State Senator (24th District)
Tom Jackson, Democrat 92,464
Matt Dolan, Republican 108.876

State Representative (7th District)
Joan T. Sweeny, Democrat 26,268
Thomas F. Patton, Republican 36,278

Of the results of the four North Royalton issues, Mayor Larry Antoskiewicz stated that he has always been respectful of the decisions of the residents in the outcomes of elections. “I just know that all of the issues were based on recommendations from the Charter Review Commission, a group of residents.”

Issue 23 NORTH ROYALTON approved 10,768 to 3,970
Shall Article III, Section (f) of the Charter of the City of North Royalton be amended to provide that in the event of a declared emergency that encompasses the City of North Royalton, Council retains the authority to meet remotely or suspend or postpone its meetings until practicable?

Issue 24 NORTH ROYALTON failed 11,023 to 4,424
Shall the Charter of the City of North Royalton be amended to repeal and replace Article VII to create a new Department of Public Safety, which shall include the Divisions of Police and Fire?

North Royalton Police Chief Ken Bilinovich stated, “I think the voters made their wishes well known. I think it’s a good decision, keeping your safety services non-political.
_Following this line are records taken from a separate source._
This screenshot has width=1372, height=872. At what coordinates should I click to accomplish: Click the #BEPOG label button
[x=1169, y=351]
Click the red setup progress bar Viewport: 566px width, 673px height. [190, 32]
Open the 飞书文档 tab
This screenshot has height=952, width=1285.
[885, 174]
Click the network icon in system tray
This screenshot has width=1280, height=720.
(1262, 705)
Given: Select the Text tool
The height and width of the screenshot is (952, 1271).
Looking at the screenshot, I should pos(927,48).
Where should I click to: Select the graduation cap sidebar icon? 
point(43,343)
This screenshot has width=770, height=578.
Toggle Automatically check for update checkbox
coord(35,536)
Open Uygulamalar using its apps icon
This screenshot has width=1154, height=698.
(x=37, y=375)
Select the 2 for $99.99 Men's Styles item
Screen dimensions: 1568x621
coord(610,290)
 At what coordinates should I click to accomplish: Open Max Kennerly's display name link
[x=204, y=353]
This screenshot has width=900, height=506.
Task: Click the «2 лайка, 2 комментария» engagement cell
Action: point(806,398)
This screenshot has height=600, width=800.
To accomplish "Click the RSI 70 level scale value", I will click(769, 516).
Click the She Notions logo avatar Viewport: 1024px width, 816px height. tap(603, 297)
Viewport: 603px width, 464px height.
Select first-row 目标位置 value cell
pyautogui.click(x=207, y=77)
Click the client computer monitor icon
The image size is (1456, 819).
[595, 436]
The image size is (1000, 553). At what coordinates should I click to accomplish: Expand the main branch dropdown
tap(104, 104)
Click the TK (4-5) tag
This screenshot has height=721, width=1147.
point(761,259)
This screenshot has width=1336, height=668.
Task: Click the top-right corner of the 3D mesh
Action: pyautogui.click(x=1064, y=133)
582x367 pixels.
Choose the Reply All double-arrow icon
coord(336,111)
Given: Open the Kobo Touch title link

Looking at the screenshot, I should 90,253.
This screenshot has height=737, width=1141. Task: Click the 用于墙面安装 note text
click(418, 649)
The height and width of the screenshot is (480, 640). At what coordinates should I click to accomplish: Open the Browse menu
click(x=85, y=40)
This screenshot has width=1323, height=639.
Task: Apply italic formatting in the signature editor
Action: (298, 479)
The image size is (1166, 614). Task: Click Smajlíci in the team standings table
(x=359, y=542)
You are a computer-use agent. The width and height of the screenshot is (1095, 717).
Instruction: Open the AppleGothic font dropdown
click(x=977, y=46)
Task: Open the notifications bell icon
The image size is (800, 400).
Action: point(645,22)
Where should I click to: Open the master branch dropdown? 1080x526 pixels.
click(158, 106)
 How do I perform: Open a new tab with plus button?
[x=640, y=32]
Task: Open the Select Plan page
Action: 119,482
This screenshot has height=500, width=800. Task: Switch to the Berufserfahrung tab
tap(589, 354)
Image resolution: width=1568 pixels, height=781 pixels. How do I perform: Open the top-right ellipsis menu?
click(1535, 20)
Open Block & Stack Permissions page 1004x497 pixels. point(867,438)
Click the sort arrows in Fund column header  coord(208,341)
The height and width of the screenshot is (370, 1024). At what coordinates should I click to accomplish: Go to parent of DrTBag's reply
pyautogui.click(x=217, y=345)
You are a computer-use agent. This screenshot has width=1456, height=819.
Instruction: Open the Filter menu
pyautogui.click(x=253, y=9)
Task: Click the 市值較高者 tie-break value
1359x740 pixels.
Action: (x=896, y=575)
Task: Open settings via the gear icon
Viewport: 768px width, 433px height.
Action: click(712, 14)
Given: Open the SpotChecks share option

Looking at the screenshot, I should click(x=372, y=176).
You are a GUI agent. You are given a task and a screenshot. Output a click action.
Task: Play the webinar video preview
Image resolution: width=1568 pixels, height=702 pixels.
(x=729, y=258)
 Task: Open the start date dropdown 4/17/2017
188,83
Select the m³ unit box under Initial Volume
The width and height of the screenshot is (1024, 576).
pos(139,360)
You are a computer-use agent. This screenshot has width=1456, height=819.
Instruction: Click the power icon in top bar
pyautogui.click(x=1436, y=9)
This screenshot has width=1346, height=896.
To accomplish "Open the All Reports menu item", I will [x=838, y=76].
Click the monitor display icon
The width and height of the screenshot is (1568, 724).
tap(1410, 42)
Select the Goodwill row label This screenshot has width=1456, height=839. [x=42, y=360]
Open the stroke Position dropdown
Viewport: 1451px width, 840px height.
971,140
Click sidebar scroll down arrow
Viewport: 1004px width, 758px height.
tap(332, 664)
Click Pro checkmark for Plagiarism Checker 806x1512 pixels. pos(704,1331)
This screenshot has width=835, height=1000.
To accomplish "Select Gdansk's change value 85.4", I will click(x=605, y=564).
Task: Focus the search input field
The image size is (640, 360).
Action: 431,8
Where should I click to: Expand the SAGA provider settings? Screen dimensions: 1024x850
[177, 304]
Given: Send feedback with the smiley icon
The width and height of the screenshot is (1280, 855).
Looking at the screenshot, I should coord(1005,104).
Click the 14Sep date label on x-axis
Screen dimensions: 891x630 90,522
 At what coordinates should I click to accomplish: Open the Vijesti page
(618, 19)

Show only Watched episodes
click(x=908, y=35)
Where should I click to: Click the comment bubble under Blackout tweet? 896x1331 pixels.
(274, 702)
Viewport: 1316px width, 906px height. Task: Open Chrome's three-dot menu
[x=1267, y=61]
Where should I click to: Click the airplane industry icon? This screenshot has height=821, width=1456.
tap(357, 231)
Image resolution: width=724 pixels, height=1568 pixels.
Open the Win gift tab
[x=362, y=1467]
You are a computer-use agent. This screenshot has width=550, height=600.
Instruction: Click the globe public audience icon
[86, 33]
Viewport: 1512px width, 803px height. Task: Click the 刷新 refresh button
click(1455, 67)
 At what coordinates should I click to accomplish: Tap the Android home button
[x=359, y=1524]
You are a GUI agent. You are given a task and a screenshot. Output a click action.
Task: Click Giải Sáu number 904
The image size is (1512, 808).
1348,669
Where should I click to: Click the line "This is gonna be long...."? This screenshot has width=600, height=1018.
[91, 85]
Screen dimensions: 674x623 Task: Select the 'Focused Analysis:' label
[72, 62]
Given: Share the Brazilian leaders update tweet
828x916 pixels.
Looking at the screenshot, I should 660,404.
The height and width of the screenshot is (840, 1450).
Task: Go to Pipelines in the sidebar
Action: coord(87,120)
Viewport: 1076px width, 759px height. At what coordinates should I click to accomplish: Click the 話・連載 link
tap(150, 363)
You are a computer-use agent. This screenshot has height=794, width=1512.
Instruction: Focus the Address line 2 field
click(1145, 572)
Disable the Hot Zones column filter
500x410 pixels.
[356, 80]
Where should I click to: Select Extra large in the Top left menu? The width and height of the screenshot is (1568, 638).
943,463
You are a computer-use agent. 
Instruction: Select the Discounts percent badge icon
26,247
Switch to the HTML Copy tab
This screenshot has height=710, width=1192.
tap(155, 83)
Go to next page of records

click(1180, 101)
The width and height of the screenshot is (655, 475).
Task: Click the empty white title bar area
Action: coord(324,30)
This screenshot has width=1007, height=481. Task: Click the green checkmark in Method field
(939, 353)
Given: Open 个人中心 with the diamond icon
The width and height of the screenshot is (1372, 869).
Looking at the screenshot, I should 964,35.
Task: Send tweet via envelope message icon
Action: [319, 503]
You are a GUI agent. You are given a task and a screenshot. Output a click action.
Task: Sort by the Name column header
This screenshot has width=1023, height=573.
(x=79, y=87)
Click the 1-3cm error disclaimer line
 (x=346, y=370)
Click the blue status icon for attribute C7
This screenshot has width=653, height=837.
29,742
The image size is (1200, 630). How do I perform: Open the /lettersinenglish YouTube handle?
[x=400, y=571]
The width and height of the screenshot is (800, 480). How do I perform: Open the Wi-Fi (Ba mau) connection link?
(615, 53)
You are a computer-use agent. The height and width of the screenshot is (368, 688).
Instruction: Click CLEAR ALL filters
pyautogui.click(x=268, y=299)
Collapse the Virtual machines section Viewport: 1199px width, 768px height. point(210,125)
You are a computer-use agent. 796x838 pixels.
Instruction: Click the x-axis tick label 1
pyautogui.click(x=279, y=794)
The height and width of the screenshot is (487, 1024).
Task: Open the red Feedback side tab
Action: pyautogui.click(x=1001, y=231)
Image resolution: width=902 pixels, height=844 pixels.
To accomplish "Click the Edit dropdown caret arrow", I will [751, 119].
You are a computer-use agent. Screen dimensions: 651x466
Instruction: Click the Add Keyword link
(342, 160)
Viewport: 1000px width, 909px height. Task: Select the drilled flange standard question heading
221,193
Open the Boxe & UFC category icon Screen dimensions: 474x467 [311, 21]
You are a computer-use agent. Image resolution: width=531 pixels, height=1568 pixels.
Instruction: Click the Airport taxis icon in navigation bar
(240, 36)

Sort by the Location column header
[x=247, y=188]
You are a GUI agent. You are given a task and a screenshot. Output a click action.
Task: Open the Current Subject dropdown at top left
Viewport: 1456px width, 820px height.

We have been doing it that way for over seventy years, I’m glad we’re keeping it that way.”

Issue 25 NORTH ROYALTON passed 11,141 to 3,407
Shall Article X of the Charter of the City of North Royalton be amended to authorize the Director of Municipal Parks, Properties, Cemeteries and Recreation be responsible for the administration of the Municipal Cemetery?

Issue 26 NORTH ROYALTON failed 8,352 to 6,252
Shall Article XVI, Section (h) of the Charter of the City of North Royalton be amended to authorize Council in the instance of an emergency that significantly affects the duties and obligations of the municipality, to waive the requirement of public bidding and where public bidding is employed, to allow Council to choose the lowest and/or best bidder where appropriate?

Issue 70 CUYAHOGA COUNTY LIBRARY DISTRICT passed 182,424 to 123,667.
An additional tax for the benefit of the Cuyahoga County Public Library for the purpose of current expenses at a rate not exceeding 1 mill for each one dollar of valuation, which amounts to 10 cents for each one hundred dollars of valuation, for a continuing period of time, commencing in 2020, first due in calendar year 2021.